En 1919, il fait construire une superbe demeure bourgeoise à Landerneau : Ker Abri. Où il installe ses bureaux. Et où on le trouvera habitant avec sa sœur Jenny lors des évènements Seznec. Demeure qui sera évalué à 100.000 francs lors du bilan du 29 décembre 1923 (si on reste sur la base 1 franc 1923 = 1 euro actuel, je vous laisse faire le compte !).
Landerneau, Ker Abri
Le 17 avril 1920, il achète, pour la somme de 25.000 francs, Traou Nez en Plourivo, situé sur les rives du Trieux. Dans les Côtes d’Armor. 90 hectares de bois autour d'un manoir. Cette propriété l’intéresse surtout pour le massif forestier au sein duquel elle est située. Il va d’ailleurs en confier la gestion à son frère Louis. Propriété qui sera évaluée à 140.000 francs lors du bilan du 29 décembre 1923 (Bernez Rouz en page 22)
Traou Nez en Plourivo
Résumons. Nous connaissons un peu mieux sa famille. Un peu mieux ses richesses. Mais sa carrière politique ?
Je me fie encore à l’ami Rouz. Il est d’abord élu, le 10 mai 1908, conseiller municipal de Saint-Sauveur. Normal, me direz-vous pour un bistrotier. Réélu en mai 1912, il devient maire par délégation pour remplacer Keryel qui a été mobilisé au Front.
Il n’est pas du genre à perdre du temps. Aussi le 21 décembre 1919 le voilà élu conseiller général du canton de Sizun. En tant que « républicain modéré » à une époque où les étiquettes politiques valsaient aussi vite que les ministères.
Il est donc paradoxalement un riche conseiller général du Finistère, mais avec une trésorerie qui bat de l'aile (compte bancaire débiteur). Il mène une vie secrètement solitaire tout en étant familialement très entouré de sa sœur Jenny, de son frère Louis, de son beau-frère et notaire Jean Pouliquen (époux de Marianne qu’il a aidé à s’établir comme notaire à Pont-l’Abbé). Tel est donc l'homme qui prend la route Rennes /Paris le vendredi 25 mai 1923, avec son camarade Guillaume Seznec, dès potron-minet.

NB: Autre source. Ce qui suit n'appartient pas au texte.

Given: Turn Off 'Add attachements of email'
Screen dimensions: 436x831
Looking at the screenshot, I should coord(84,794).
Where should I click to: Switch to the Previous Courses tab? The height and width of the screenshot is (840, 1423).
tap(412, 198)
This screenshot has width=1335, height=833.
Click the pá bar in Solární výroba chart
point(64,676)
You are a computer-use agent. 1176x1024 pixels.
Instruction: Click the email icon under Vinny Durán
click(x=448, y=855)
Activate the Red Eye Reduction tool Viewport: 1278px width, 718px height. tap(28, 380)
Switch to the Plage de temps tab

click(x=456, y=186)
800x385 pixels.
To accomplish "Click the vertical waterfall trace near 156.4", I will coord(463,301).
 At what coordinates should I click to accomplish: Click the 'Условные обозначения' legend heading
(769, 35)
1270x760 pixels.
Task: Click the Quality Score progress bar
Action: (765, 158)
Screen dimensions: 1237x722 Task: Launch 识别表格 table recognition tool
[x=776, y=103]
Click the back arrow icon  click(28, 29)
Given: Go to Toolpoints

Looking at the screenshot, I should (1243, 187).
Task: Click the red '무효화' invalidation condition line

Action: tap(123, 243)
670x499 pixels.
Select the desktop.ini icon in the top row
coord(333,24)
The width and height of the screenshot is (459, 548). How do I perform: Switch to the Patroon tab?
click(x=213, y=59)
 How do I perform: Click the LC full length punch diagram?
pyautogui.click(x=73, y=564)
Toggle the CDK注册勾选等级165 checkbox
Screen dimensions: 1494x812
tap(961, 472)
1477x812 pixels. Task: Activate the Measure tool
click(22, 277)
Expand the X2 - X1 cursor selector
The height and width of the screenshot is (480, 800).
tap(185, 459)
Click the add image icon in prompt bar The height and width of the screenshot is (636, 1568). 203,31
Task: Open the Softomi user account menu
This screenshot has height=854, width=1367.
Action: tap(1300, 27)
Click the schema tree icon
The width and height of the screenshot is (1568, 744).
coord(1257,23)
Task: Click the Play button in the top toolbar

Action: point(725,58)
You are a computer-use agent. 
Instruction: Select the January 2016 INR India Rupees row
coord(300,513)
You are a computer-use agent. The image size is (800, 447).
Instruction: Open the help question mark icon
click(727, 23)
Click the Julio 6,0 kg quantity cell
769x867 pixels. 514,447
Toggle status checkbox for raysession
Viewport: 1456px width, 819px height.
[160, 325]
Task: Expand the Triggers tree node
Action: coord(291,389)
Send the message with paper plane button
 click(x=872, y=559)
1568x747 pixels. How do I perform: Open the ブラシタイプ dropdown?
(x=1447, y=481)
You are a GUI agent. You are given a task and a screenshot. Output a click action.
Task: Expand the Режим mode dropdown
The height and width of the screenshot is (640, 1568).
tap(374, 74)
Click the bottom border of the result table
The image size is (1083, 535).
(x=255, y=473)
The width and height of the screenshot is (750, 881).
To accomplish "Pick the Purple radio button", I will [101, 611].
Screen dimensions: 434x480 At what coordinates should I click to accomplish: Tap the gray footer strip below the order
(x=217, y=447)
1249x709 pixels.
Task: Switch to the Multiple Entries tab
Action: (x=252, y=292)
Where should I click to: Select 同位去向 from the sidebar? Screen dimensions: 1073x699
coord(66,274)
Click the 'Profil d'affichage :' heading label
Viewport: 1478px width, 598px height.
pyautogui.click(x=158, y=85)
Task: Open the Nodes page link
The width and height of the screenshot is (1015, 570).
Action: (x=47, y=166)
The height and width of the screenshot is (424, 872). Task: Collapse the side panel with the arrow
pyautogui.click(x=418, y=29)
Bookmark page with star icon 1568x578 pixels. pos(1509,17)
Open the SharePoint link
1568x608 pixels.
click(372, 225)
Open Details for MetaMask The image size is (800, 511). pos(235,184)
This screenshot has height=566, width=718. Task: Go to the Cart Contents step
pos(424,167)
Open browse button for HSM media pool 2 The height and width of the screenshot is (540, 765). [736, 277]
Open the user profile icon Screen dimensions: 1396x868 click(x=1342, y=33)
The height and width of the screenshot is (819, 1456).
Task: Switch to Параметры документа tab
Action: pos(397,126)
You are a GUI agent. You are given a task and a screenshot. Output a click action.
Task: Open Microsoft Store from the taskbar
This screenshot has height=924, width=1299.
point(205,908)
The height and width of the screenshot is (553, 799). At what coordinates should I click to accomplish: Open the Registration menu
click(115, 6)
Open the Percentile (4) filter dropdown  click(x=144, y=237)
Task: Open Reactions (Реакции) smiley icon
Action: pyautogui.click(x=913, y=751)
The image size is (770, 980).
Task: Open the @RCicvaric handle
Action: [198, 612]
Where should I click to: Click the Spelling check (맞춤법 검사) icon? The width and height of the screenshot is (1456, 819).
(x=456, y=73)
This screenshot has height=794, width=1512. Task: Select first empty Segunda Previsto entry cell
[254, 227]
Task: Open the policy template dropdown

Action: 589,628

Côté pratique. Nul ne doute qu’il fut bien habillé. Jenny le confirme d’ailleurs à la Police. Mais le plus intéressant c’est encore Bernez Rouz qui nous le souligne dans son introduction. Et là, je recopie mot à mot, la déclaration en page 8, du dentiste Raoul Coquelin : « A la mâchoire inférieure, il possédait encore cinq dents naturelles à droite, les deux incisives à gauche, l’incisive médiane, la canine et la deuxième prémolaire, ces cinq dents furent recouvertes d’or par moi, les trois incisives étant soudées ensemble. »
Quelle importance que sa dentition ?
Ce n’est pas pensée morbide que de savoir que c’est bien la dentition qui permet d’attribuer une identité à un squelette. Alors quand en plus, il y a des dents en or... Vive la poêle à frire et ses amateurs !
Liliane Langellier
P.S. Lors de la disparition de Pierre Quemeneur, il reste 7 héritiers (jugement déclaratif de décès du tribunal civil de Brest du 8 avril 1925) :
- Louis Quéméner, négociant en bois, demeurant à Landerneau
- Mlle Jeanne Quéméneur, célibataire majeure, demeurant à Landerneau
- Marianne Marie Yvonne Quéméner, épouse de François Péron à Guiclan
- Madame Philomène Quéméner, épouse de Yves Péron à Guiclan
- Mr Henri Quéméner, religieux à la Trappe de Timadeuc
- Mr Yves Quéméner demeurant à Paris
- Madame Marie Anne Quéméner épouse Pouliquen à Pont l'Abbé.
P.S.2 Je vous déconseille vivement de lire "Pierre Quemeneur" sur Wikipedia. Un portrait farci d'inexactitudes. Et conçu uniquement dans le but de plaider la cause de Guillaume Seznec.